Isolated platforms play: Characterised by high-relief isolated carbonate platforms surrounded by basinal deposits, this play is concentrated in the Eastern Mediterranean where Zohr is the first discovery. Reservoirs are karstified shallow water carbonates, sealed by evaporites or fine-grained clastics. Source rocks could be located within the basinal deposits or infills, with lateral migration of hydrocarbons.
Pre-rift and syn-rift structural highs play: Erosion of the top of carbonate platforms and tilted blocks as a result of a rifting event characterises this play. Reservoirs are karstified shallow water carbonates or carbonate reefs on tilted blocks, sealed by post-rift sequences, and source rock could be represented by syn-rift deposits. The distribution of the play is associated with Tertiary rifting areas such as the Maltese and Pantelleria grabens and Western Mediterranean basins. The most typical analogues are found in the Valencian Trough, including the Amposta Marino and Casablanca Fields.
Carbonate platform margin play: This play occurs on high points along Mesozoic and Cenozoic carbonate platform margins. The reservoir is made of shallow water carbonates that can be affected by karst and dolomitisation and which are overlain by Tertiary fine-grained clastics. Reservoir properties, heterogeneity and source rock distribution could be the main uncertainties related to this play type. It is expected to be present along the carbonate platform margins bounding the Adriatic and Ionian Basins and the Sicily/Malta channel. A good analogue would be the Vega field.
High energy ramp carbonate play: Between the Mesozoic and the Tertiary the depositional environment changed from low to high energy, resulting in low angle carbonate ramps, the key characteristic of this play. Fields are expected to be located in the southern Adriatic and Ionian Basins, the Malta Channel, western Sicily and the Tunisia Basin. Analogues can be found in the Nilde and Didon fields and around the Maiella Mountains. Outcrop examples show increased porosity due to the high energy depositional environment.

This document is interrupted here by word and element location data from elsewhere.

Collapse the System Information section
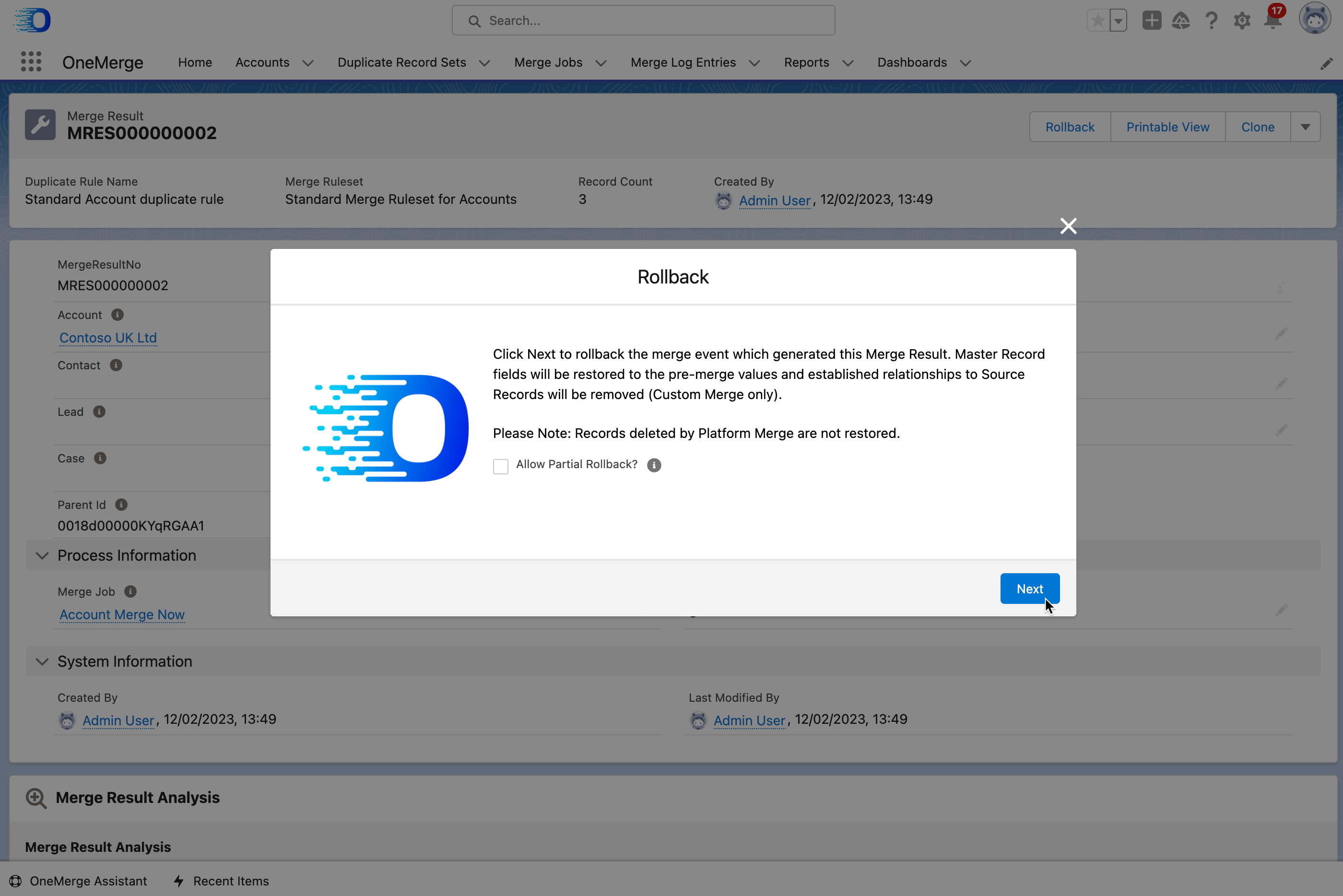 (x=42, y=661)
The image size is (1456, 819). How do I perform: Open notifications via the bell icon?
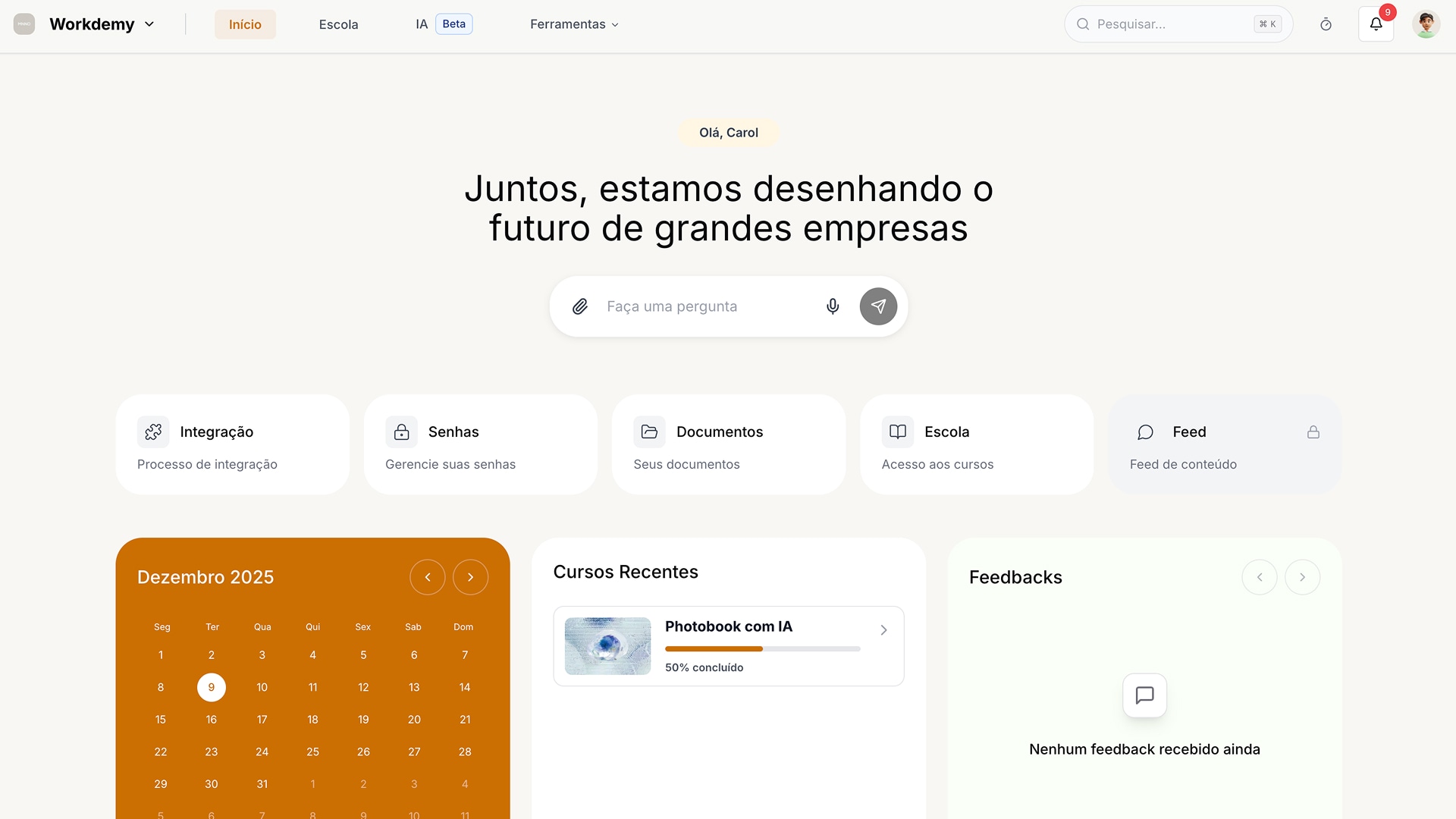pos(1376,24)
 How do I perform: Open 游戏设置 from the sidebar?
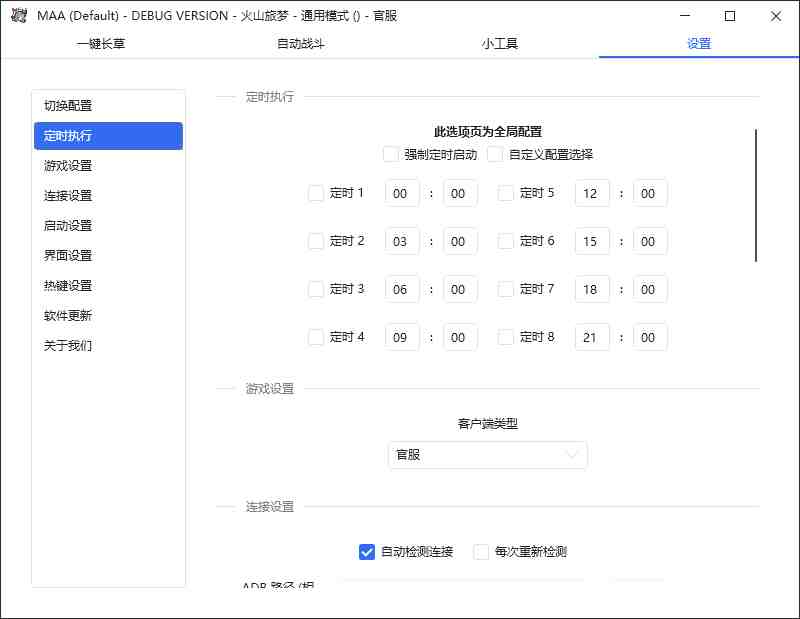tap(108, 166)
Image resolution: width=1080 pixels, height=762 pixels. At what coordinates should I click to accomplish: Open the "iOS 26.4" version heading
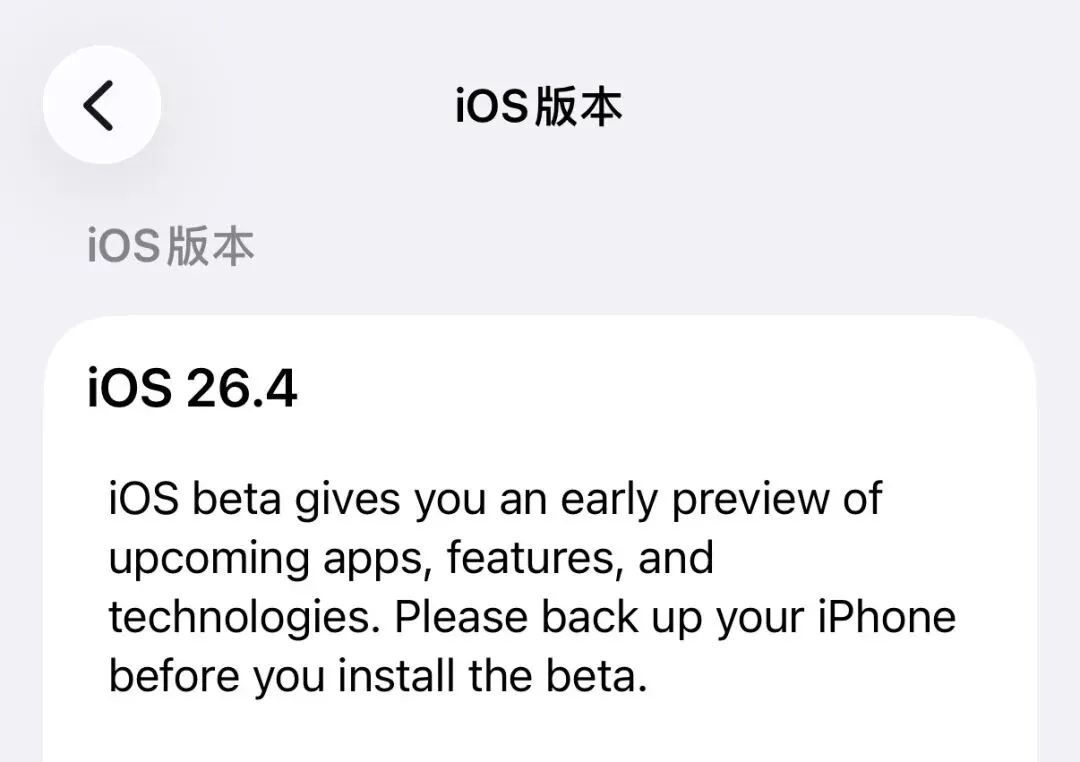tap(192, 389)
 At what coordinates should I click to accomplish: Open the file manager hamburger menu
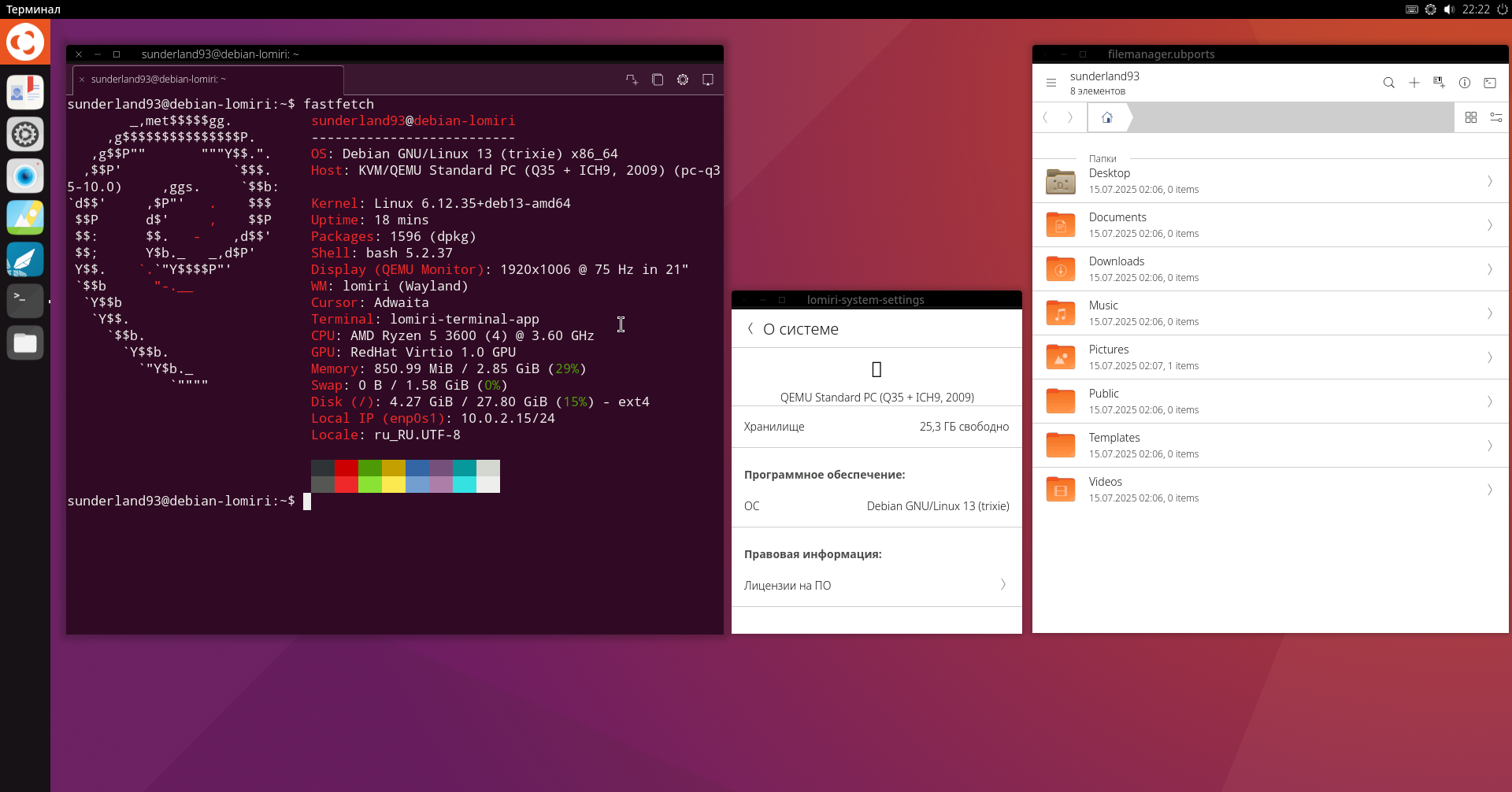[1051, 83]
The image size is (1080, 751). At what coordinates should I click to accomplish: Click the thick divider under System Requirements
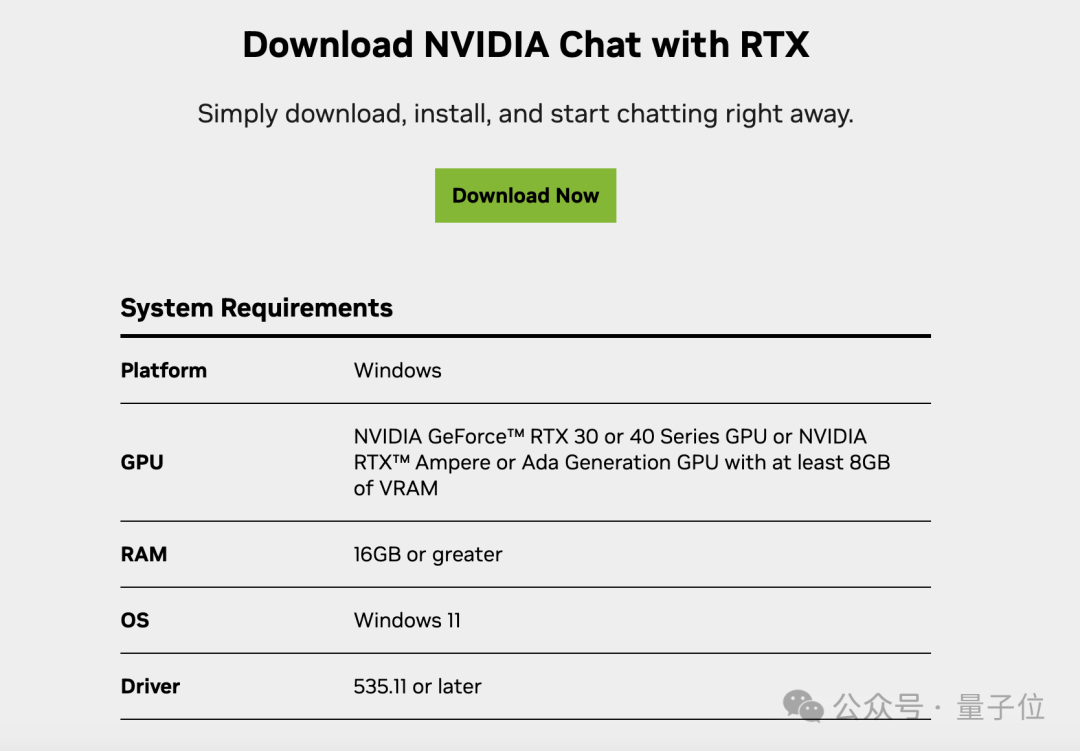tap(526, 336)
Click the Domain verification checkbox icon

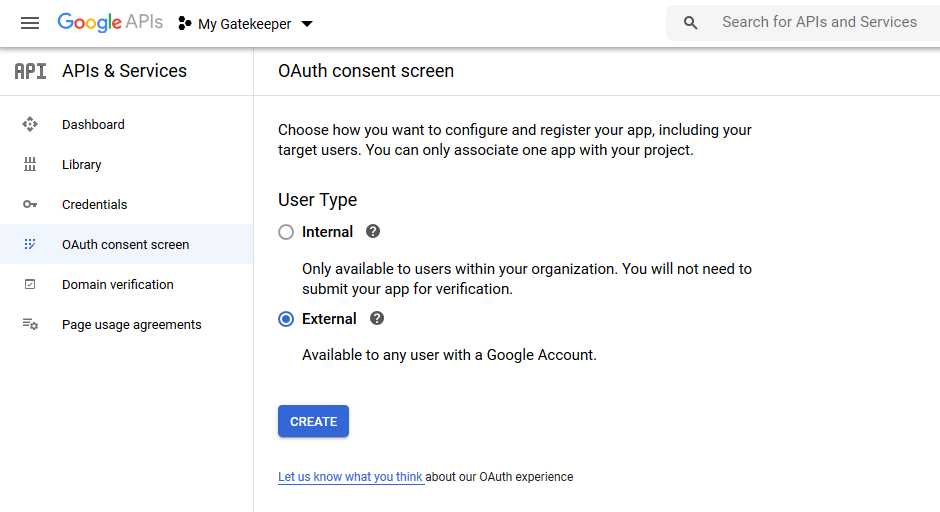pos(30,285)
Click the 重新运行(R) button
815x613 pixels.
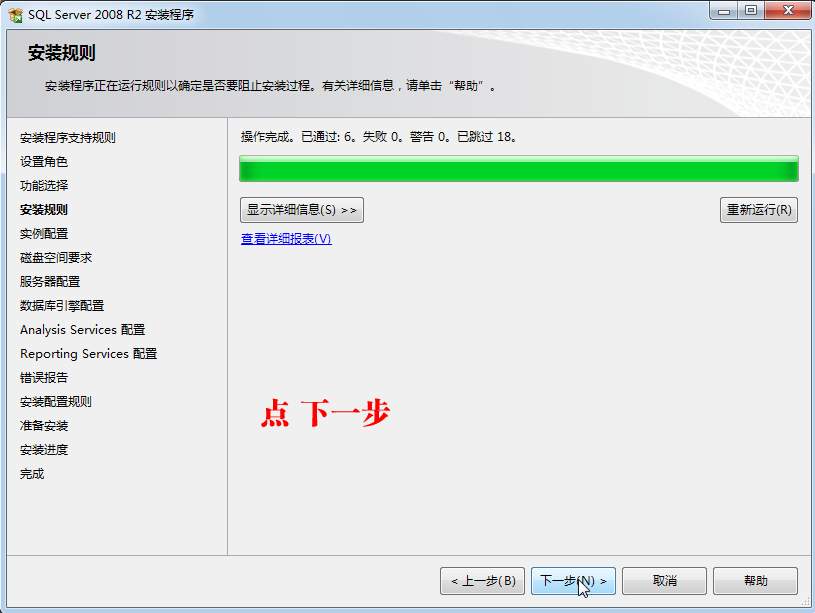759,210
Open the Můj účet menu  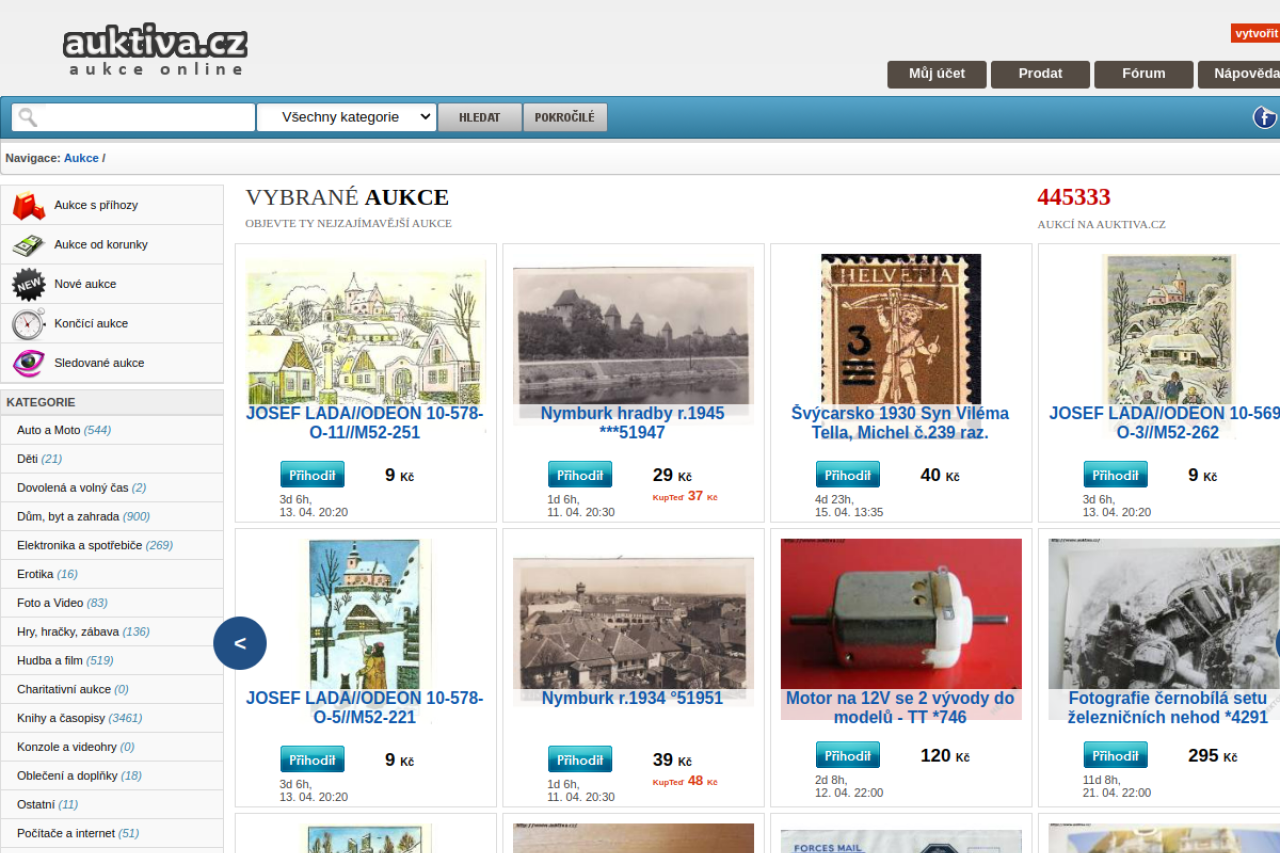[936, 74]
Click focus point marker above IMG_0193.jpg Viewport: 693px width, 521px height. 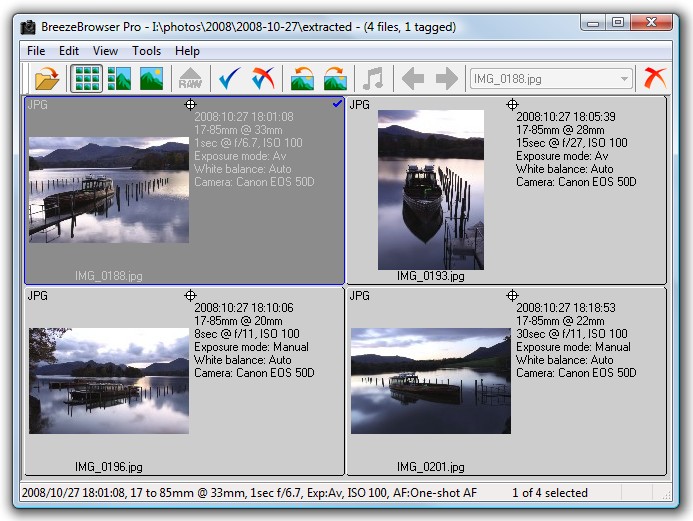[513, 104]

Fractured carbonates in thrust belt Settings: The main characteristic of this play is that the fault and fracture network controls the hydrocarbon potential and productivity of the tight, shallow to deep water, carbonate reservoirs. Traps are mainly structural, including 4-way dip closure or fault-bounded anticlines, and the seal is given by Tertiary clastic foredeep deposits. Source rocks may vary according to the location and the type of depositional settings of the reservoir rocks. This play can be found in most of the thrust belts surrounding the Mediterranean Sea, in the Adriatic Basin (both sides), the Ionian Basin, on the north-west side of the Sicily Channel and on the southern part of the Valencia Basin.
Carbonates have been proven to be one of the most prolific plays in the Central and Western Mediterranean region, and several large hydrocarbon discoveries have been made in carbonate reservoirs exhibiting varying characteristics. A review of the previous discoveries and an understanding of their main characteristics, together with a regional to basin scale geological understating of the depositional and stratigraphic settings, highlights the fact that in the Central and Western Mediterranean Sea there still exists the potential for large hydrocarbon accumulations in different types of carbonate reservoirs. The acquisition of seismic with new technologies will reduce the exploration risks.